Introduction: Astrocytoma and glioblastoma are the most agressive type of brain tumor. Glioblastoma IDH wild-type is a primary tumor which develops de novo, while Astrocytoma IDH mutant progresses from lower grade tumors. They are characterized by high heterogeneity and resistance to therapy which develop as a consequence of accumulation of mutations that lead to genomic instability. Methods: We analysed genomic instability in 66 patients with malign brain tumors using arbitrarily primed PCR as DNA profiling method. Comparing DNA profiles of tumor and normal (blood) tissues, we detected quantitative and qualitative differences.
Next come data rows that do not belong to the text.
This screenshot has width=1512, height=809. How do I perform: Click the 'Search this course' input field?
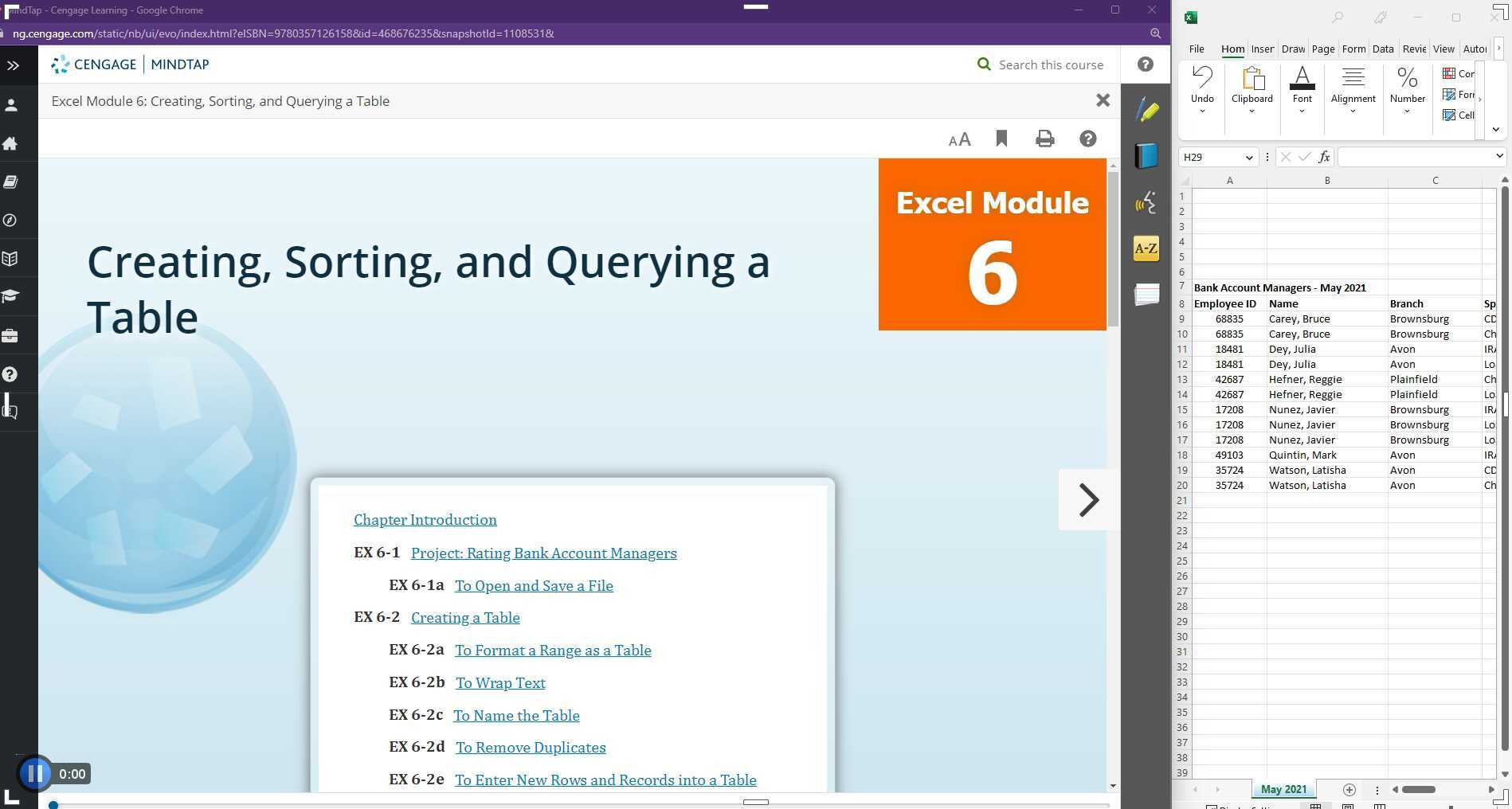pyautogui.click(x=1051, y=64)

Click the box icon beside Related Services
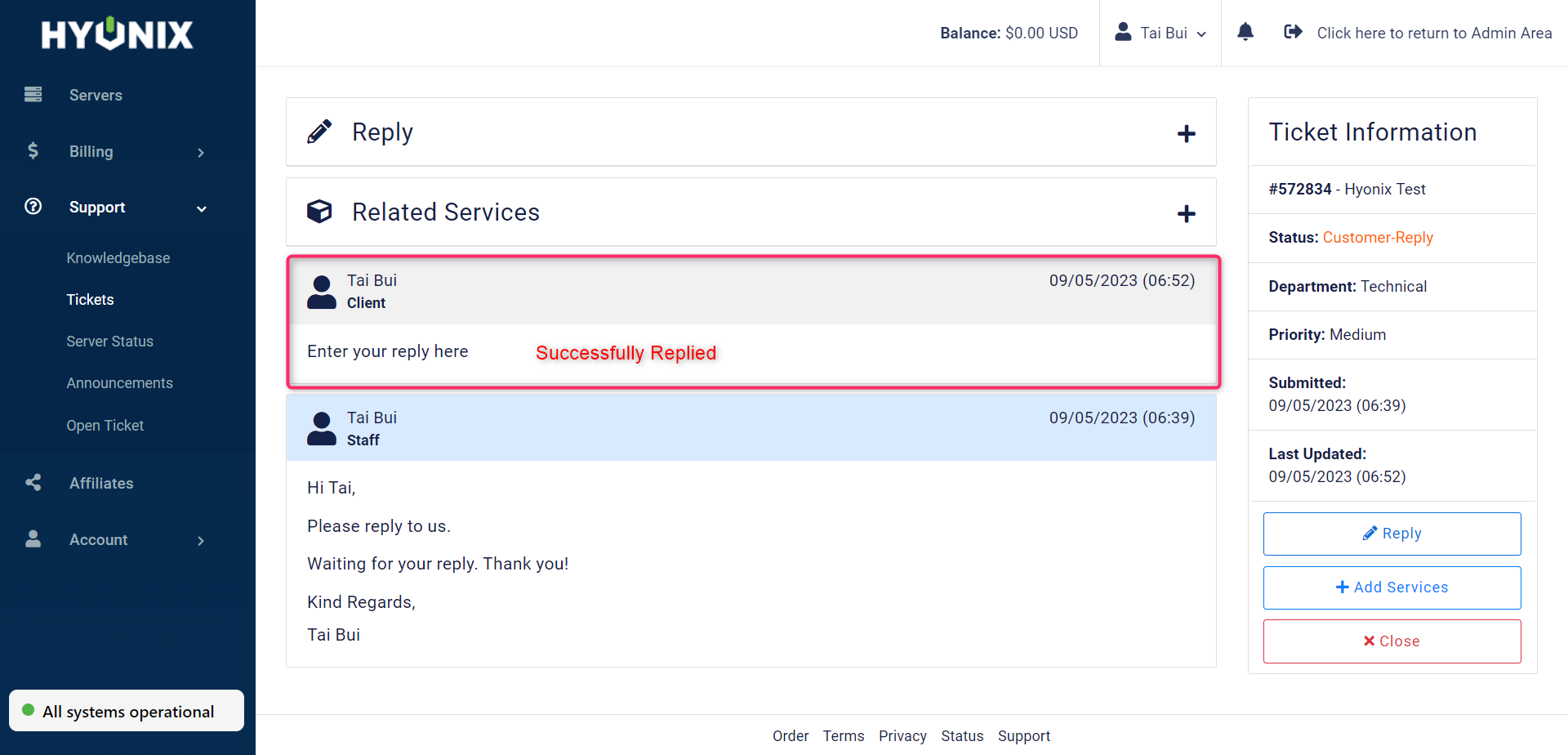[x=319, y=211]
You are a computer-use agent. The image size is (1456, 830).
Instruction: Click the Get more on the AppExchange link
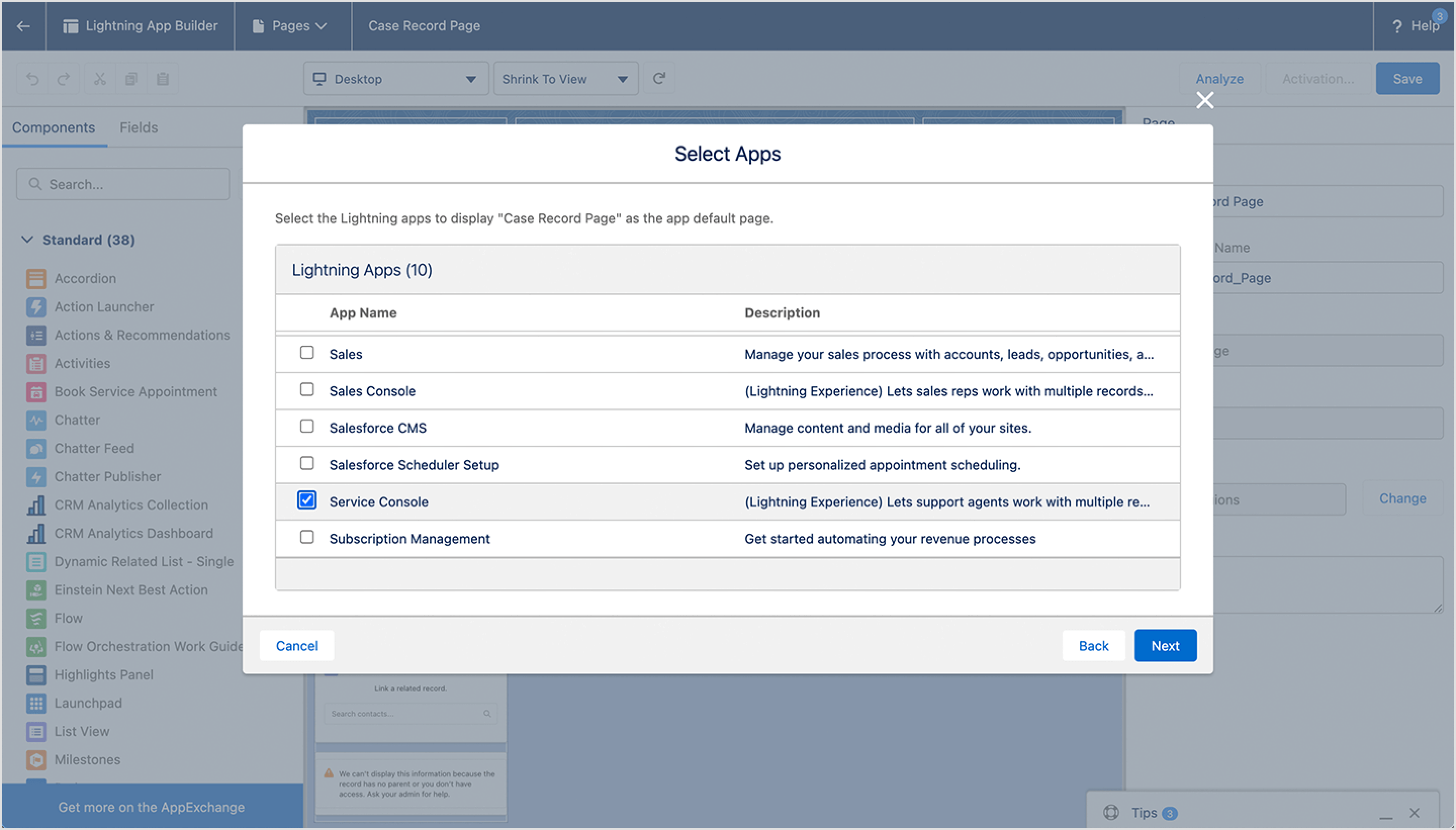coord(152,807)
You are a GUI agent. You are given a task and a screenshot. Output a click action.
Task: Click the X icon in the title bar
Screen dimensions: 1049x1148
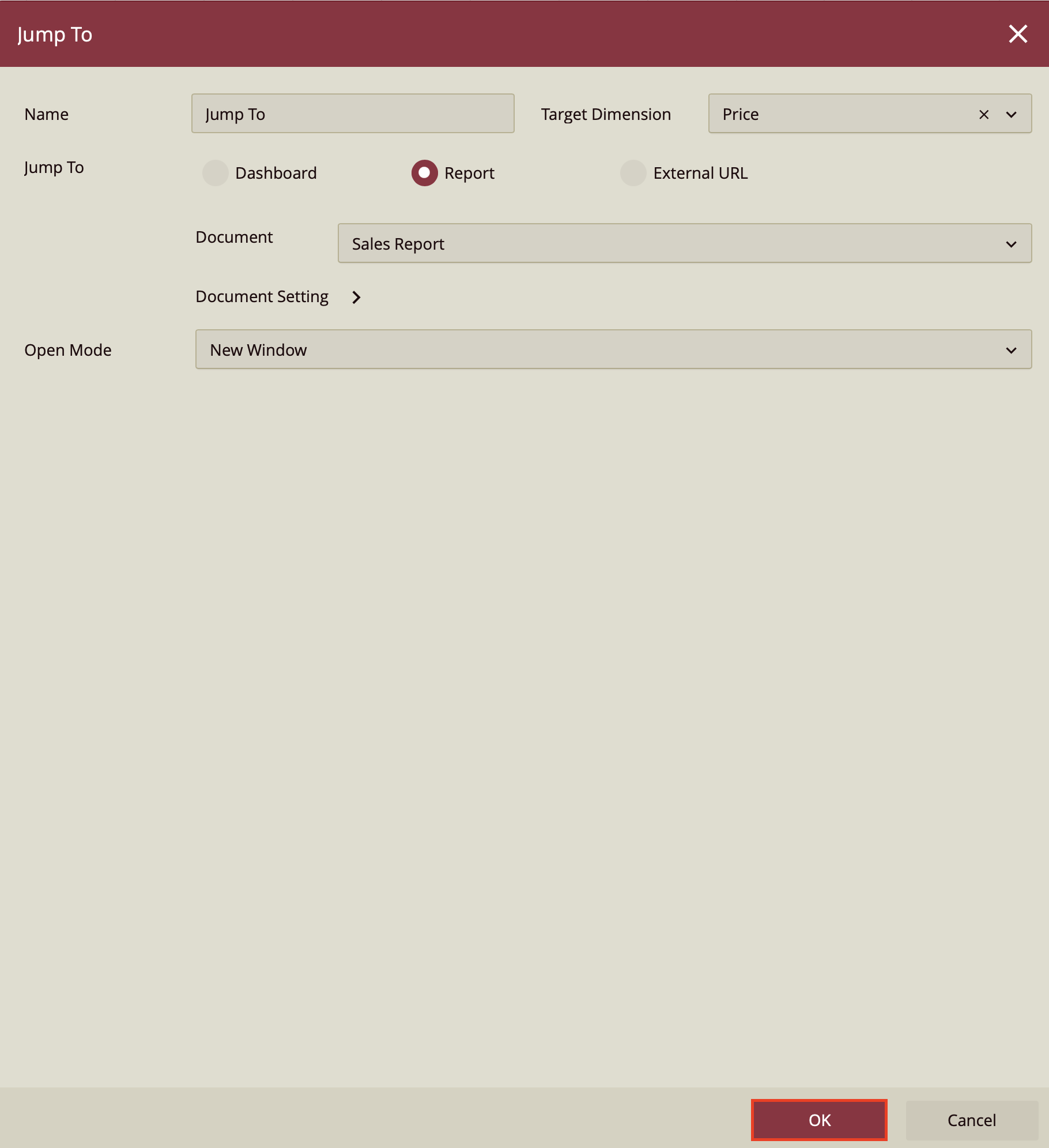[1018, 34]
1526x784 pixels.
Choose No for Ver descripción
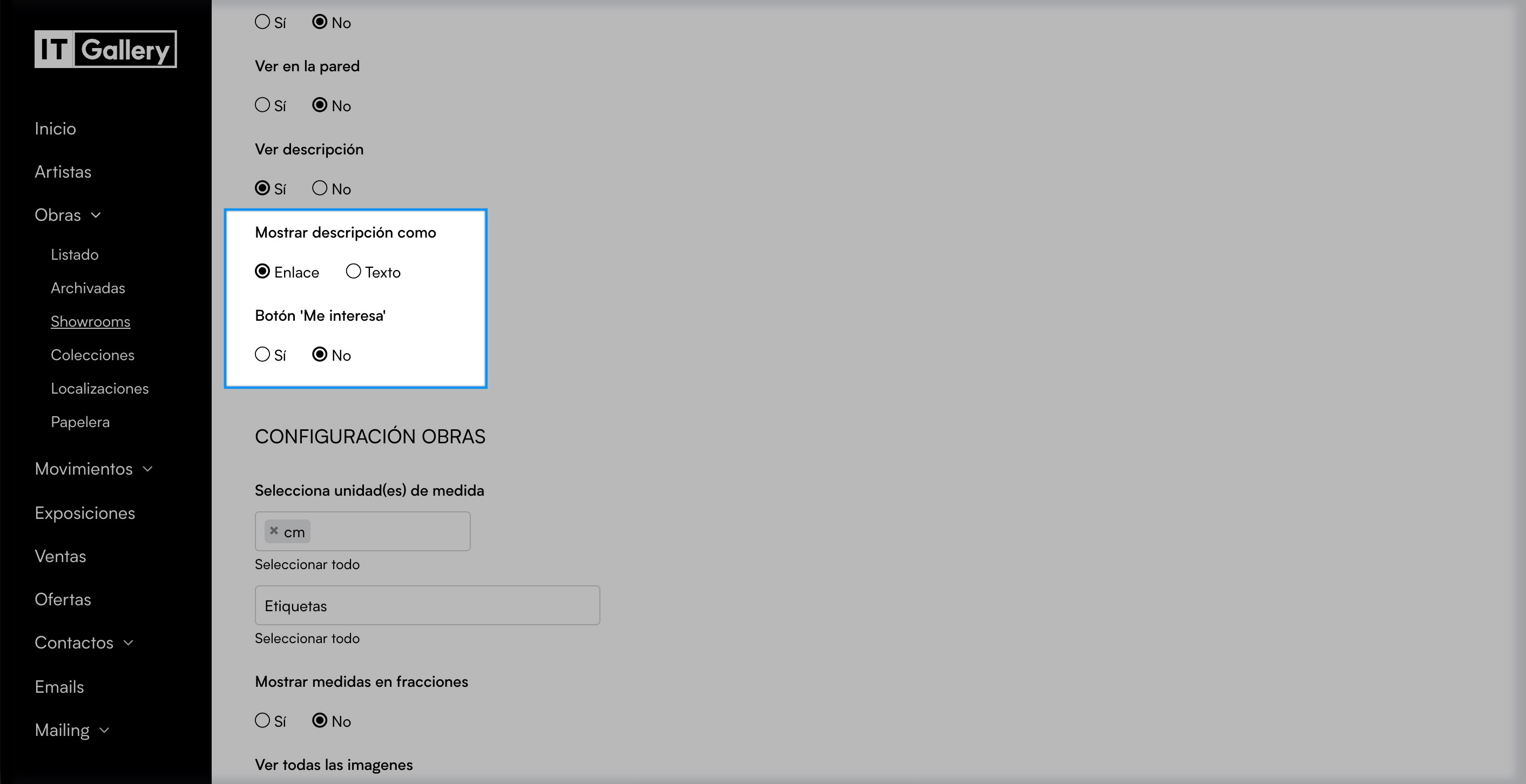click(x=320, y=188)
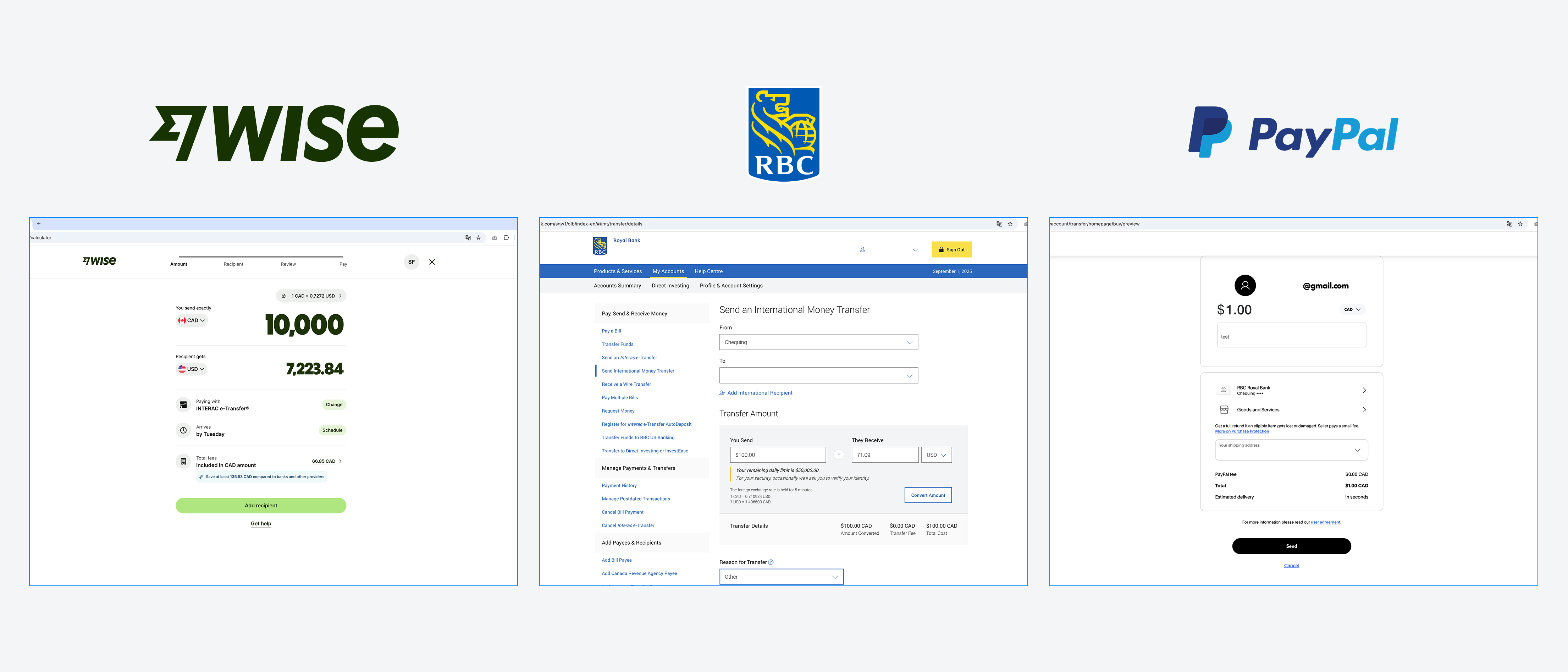1568x672 pixels.
Task: Open the CAD currency dropdown under You send exactly
Action: click(x=191, y=320)
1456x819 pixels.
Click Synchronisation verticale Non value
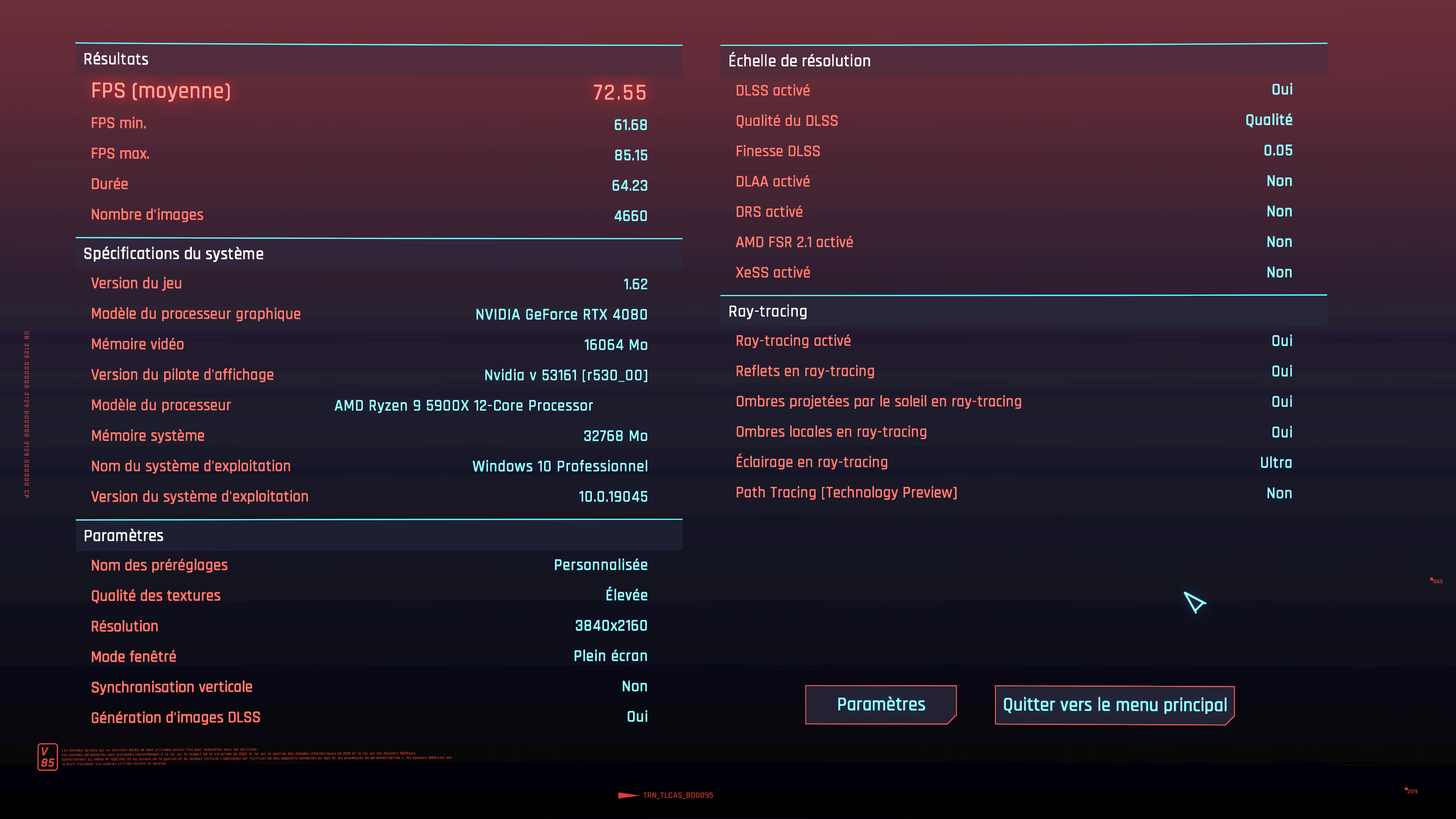634,687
Quantitative differences are represented by different band intensities and correspond to chromosomal instability (CIN). Qualitative changes seen as band shifts represent microsatellite instability (MIN). We correlated frequencies of genomic instability with tumor gradus and histophatological data. Results: In patients with Glioblastoma IDH wild-type, percentages of high total genomic instability, MIN and CIN were 65%, 32% and 57%, respectfully. In patients with Astrocytoma IDHmutant, percentages of high total genomic instability, MIN and CIN for gradus 3 were 45%, 36% and 72%, respectfully while they were 40%, 40% and 40%, for gradus 4. In patients with NOS (not otherwise specified glioblastoma) percentages are 50%, 50% and 70%, respectfully. Conclusion: Our results show that Glioblastoma IDH wild-type and Astrocytoma IDH mutant gradus 3 have higher genomic instability, while it is lower in Astrocytoma IDH mutant gradus 4. These results are in line with evolutionary theory of origin of cancer. Genomic instability in NOS tumors could be used as a prognostic marker.